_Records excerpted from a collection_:

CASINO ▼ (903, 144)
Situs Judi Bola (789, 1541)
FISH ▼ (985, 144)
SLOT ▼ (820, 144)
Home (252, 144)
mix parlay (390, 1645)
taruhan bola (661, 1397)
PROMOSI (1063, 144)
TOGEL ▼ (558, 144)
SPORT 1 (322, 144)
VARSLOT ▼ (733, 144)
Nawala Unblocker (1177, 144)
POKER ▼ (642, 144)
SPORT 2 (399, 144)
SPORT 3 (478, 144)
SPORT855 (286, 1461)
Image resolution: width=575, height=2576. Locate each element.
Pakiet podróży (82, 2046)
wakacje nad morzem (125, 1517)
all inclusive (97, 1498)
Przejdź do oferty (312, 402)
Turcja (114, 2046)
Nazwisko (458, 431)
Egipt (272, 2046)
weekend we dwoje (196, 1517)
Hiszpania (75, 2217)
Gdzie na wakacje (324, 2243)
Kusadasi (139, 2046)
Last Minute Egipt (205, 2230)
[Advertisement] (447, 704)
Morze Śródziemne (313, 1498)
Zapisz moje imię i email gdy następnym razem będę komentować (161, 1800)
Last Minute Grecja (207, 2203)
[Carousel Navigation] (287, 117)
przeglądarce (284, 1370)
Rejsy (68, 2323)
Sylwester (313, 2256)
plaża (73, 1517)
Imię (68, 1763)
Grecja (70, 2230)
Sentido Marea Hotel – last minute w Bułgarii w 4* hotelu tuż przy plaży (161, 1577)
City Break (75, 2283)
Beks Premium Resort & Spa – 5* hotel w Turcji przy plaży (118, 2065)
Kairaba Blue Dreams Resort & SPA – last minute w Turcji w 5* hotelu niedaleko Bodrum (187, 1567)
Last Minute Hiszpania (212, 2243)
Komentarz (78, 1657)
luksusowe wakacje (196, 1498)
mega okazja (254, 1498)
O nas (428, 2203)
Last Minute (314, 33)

_Task directions_:
An exact transcription of the entries is needed, complete to the final line.

_Output of the task_:
CASINO ▼ (903, 144)
Situs Judi Bola (789, 1541)
FISH ▼ (985, 144)
SLOT ▼ (820, 144)
Home (252, 144)
mix parlay (390, 1645)
taruhan bola (661, 1397)
PROMOSI (1063, 144)
TOGEL ▼ (558, 144)
SPORT 1 (322, 144)
VARSLOT ▼ (733, 144)
Nawala Unblocker (1177, 144)
POKER ▼ (642, 144)
SPORT 2 (399, 144)
SPORT 3 (478, 144)
SPORT855 (286, 1461)
Image resolution: width=575, height=2576. Locate each element.
Pakiet podróży (82, 2046)
wakacje nad morzem (125, 1517)
all inclusive (97, 1498)
Przejdź do oferty (312, 402)
Turcja (114, 2046)
Nazwisko (458, 431)
Egipt (272, 2046)
weekend we dwoje (196, 1517)
Hiszpania (75, 2217)
Gdzie na wakacje (324, 2243)
Kusadasi (139, 2046)
Last Minute Egipt (205, 2230)
[Advertisement] (447, 704)
Morze Śródziemne (313, 1498)
Zapisz moje imię i email gdy następnym razem będę komentować (161, 1800)
Last Minute Grecja (207, 2203)
[Carousel Navigation] (287, 117)
przeglądarce (284, 1370)
Rejsy (68, 2323)
Sylwester (313, 2256)
plaża (73, 1517)
Imię (68, 1763)
Grecja (70, 2230)
Sentido Marea Hotel – last minute w Bułgarii w 4* hotelu tuż przy plaży (161, 1577)
City Break (75, 2283)
Beks Premium Resort & Spa – 5* hotel w Turcji przy plaży (118, 2065)
Kairaba Blue Dreams Resort & SPA – last minute w Turcji w 5* hotelu niedaleko Bodrum (187, 1567)
Last Minute Hiszpania (212, 2243)
Komentarz (78, 1657)
luksusowe wakacje (196, 1498)
mega okazja (254, 1498)
O nas (428, 2203)
Last Minute (314, 33)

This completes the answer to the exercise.